3

When running my neural network (Bidirectional LSTMs) for audio recognition i am using Conectionist Temporal Classification (CTC). But at some point, training the Network i get following warning from Tensorflow nearly every batch.

W tensorflow/core/util/ctc/ctc_loss_calculator.cc:144] No valid path found.

This results in the loss being infinite and a broken training.
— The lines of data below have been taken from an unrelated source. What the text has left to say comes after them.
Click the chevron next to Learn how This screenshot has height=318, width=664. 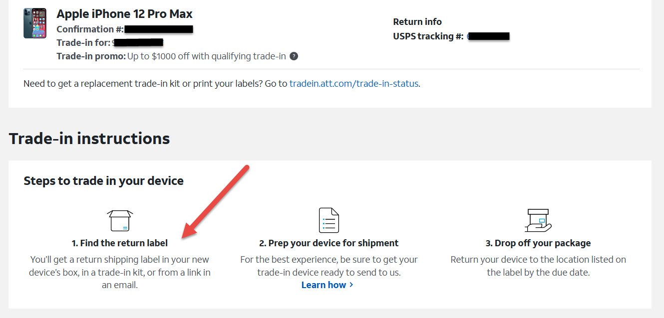coord(351,285)
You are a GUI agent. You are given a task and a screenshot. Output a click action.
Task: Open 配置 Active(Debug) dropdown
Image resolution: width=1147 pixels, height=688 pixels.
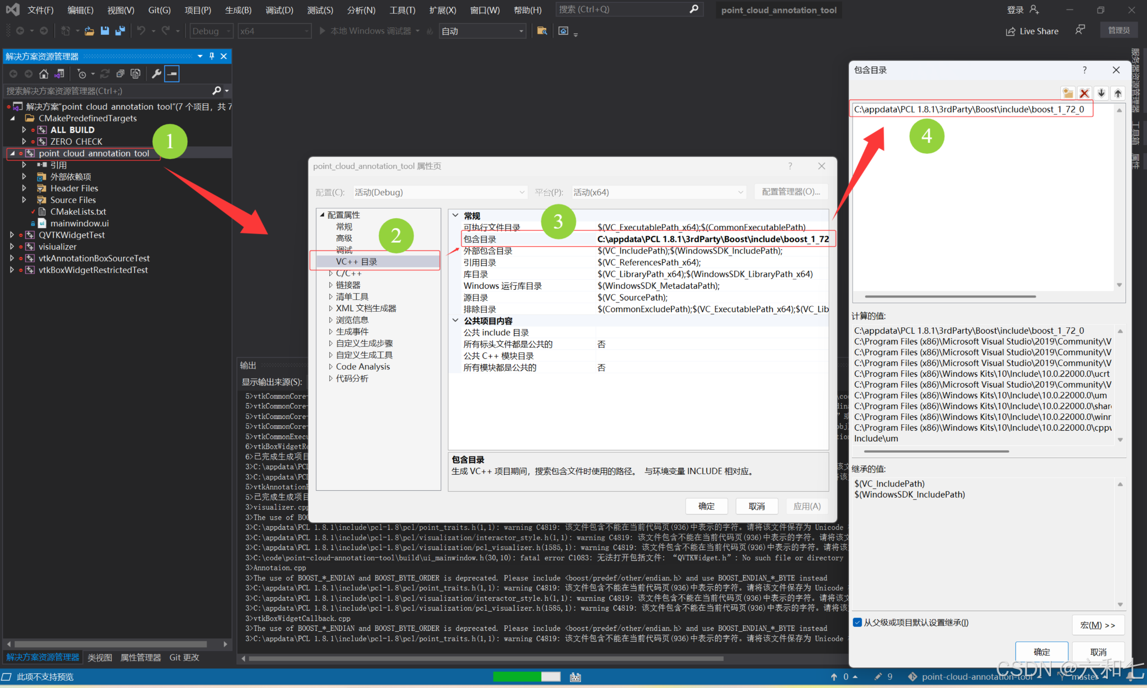439,192
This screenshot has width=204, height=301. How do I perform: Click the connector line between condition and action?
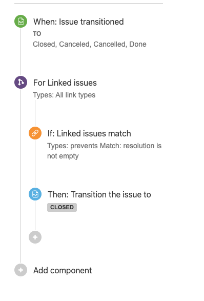tap(35, 164)
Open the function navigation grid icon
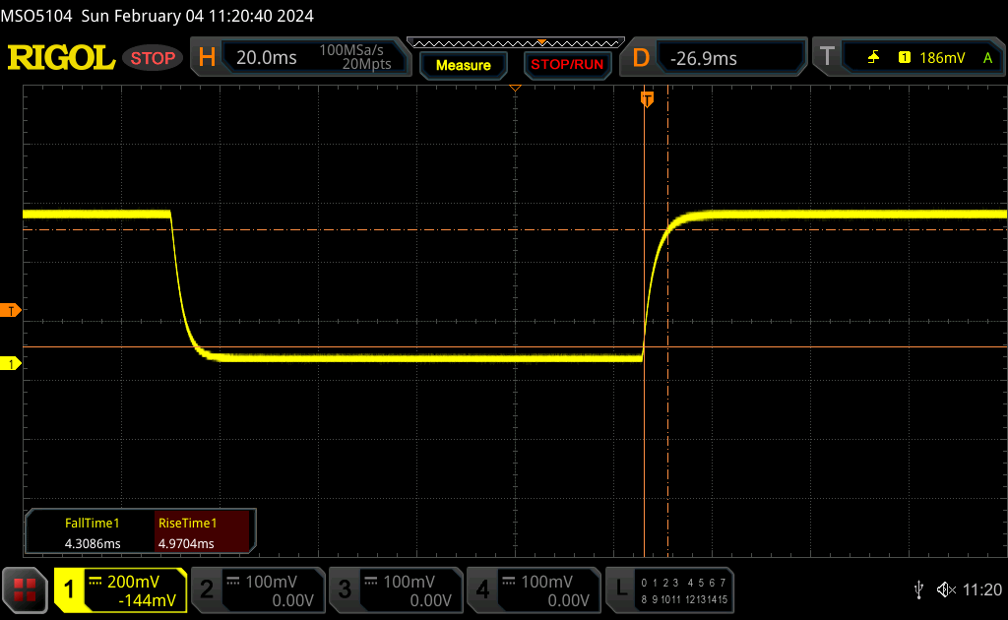Image resolution: width=1008 pixels, height=620 pixels. tap(25, 589)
Epoch 1/5000, train_cost = inf, train_ler = 3.891, valid_cost = inf, valid_ler = 5.433
Train decoding: 
Original: you want to go over and see his gang throw dirt
Decoded: hlvoyvrofuvulovowovwvoxvovoxwyzlwkngitewewewktwlwctnbkmpajxozovofovfvfwnsfvfnfavtieitstyvubeabmbmbjljaceutztqectpmgogovgvovjuvsvsihskikqlvnsmsmsmhmvwiecececeitmhmhfvrf tiet e gekesketksmvamnmamgmnm det ietutswsezvzovovjiecgs gs smsjs s g la ah kjrkmasanxrsdrhdrxgdhdaphxda th sxhsxrdsrsvr krs farsr rdrdakr lrsrsvrsrsrdrsrsraisdsrhrhdrajfrdhxrd d

What exactly does this mean and how can i resolve this issue ?

Florian Braun
  • 973
  • 9
  • 16
  • 1
    Did you try to clip your gradient? (https://groups.google.com/a/tensorflow.org/forum/#!msg/discuss/r1uSwRo82A0/4tfxkGKZCQAJ) – rAyyy May 30 '17 at 04:44
  • I Tried a verry low learning rate (0.005) which reduced the likelyhood that this appears :/ , but first learning is verry slow and second after some time this error may suddenly appear making further training useless . – Florian Braun Jun 07 '17 at 14:15

1 Answers1

-1

I have been working with the same issue and found this article. It suggests that the probable reasons for this issue may be the following:

  1. Sequence of data is shorter than the sequence of labels.
  2. Sequence of data is too long.

I have been trying to train a CNN+RNN model for OCR using the ctc loss function and was faced with the same issue. I tried reducing the learning rate but the issue was still there.

My dataset had a little over 70,000 data instances when I first attempted training the model and it worked for me when I reduced the number of data instances used in the training process.

Not sure this is the best option but its understandable that the loss function exploding with sequences that are too long. This might be the reason if your data sequence is longer than the label sequence and it still throws the No valid path found. warning.